Gee also touted Evansdale Crossing, which opens later this semester as a student services hub, or one-stop shop, that will also feature amenities including a two-story Barnes & Noble, various restaurants and an innovation lab.

And spring will see the opening of a new Agricultural Sciences Building.

“These and other strategic investments will give our students in Morgantown the best possible learning environment,” Gee said.

And while investing in student life programs, scholarships and facilities is important, none of those things will help students succeed if we lack a University’s greatest resource – “talented people to teach, mentor and guide our students,” Gee said.

Investing in faculty and staff means encouraging “risk taking,” he said—rewarding success – and even failure when it springs from innovation. It also means building a merit-based University, “one that is fair but not equal.”

Education for all

Bolstering his message of outreach, Gee reiterated that the University must help provide all West Virginians with the tools to shine in their personal and professional lives.

One way to do that is through the power of education, he said.

“Educational enlightenment is a lifelong process,” Gee said. “It is not wedged between pre-K and 12th grade. It is all interconnected.”

The university must continue to encourage reading in the summer months through programs like Energy Express and also train more secondary science, technology, engineering and math teachers through the WVUteach program. Helping high school students get a leg up and earn college credits toward their degree through WVU’s ACCESS Early College Program is another forward-thinking approach, he said.

The recent purchase of the Mountain State University campus in Beckley will help grant residents in the southern part of the state better access to a WVU education. This past weekend, WVU and WVU Tech connected with thousands of potential students, community members, business leaders and local officials during an open house at the Beckley Campus.

Another way WVU is making education accessible is through Massive Open Online Courses, or MOOCs – a course of study made available over the Internet without charge to a large number of people.

##############################

_Problem description_
Reproduce, word for word, the part of the WVU passage that begins with the words containing "Bolstering his message" and ends with "and professional lives.".

_Material provided_
##############################

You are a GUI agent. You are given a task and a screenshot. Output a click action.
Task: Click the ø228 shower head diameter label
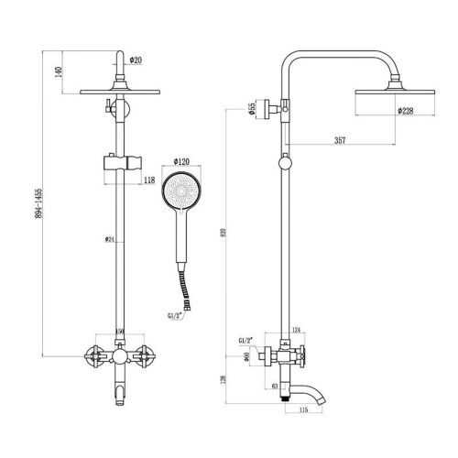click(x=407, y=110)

##############################

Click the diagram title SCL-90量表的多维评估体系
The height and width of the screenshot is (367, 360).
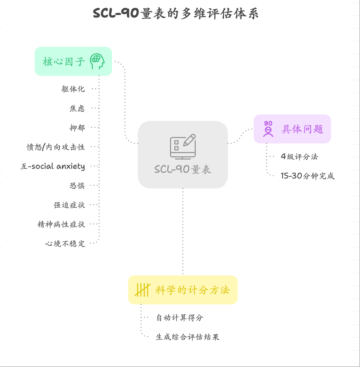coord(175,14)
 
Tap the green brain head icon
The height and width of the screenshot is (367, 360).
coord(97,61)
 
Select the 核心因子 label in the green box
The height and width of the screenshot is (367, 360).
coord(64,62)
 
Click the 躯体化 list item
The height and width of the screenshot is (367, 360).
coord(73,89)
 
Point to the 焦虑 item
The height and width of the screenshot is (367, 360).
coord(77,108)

##############################

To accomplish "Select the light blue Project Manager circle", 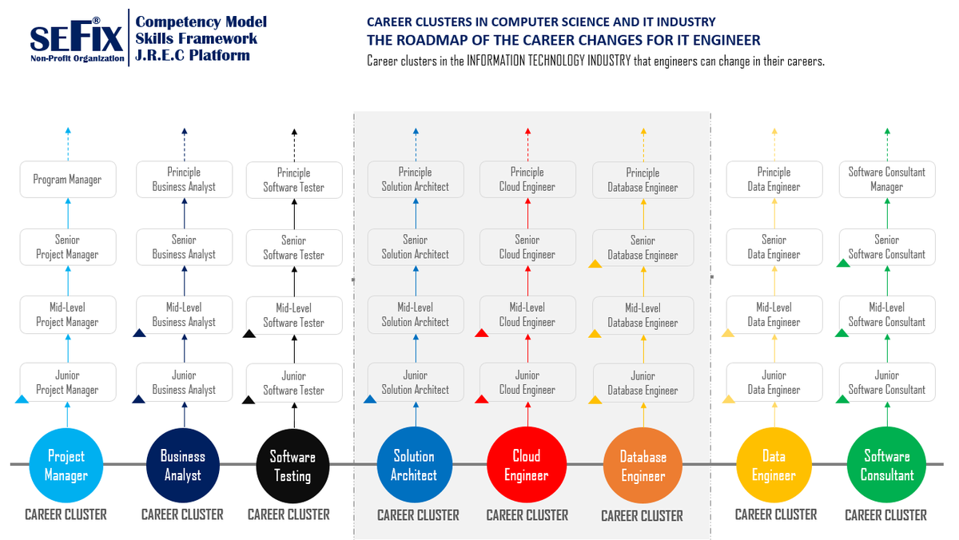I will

##############################

_Output below_
Bolstering his message of outreach, Gee reiterated that the University must help provide all West Virginians with the tools to shine in their personal and professional lives.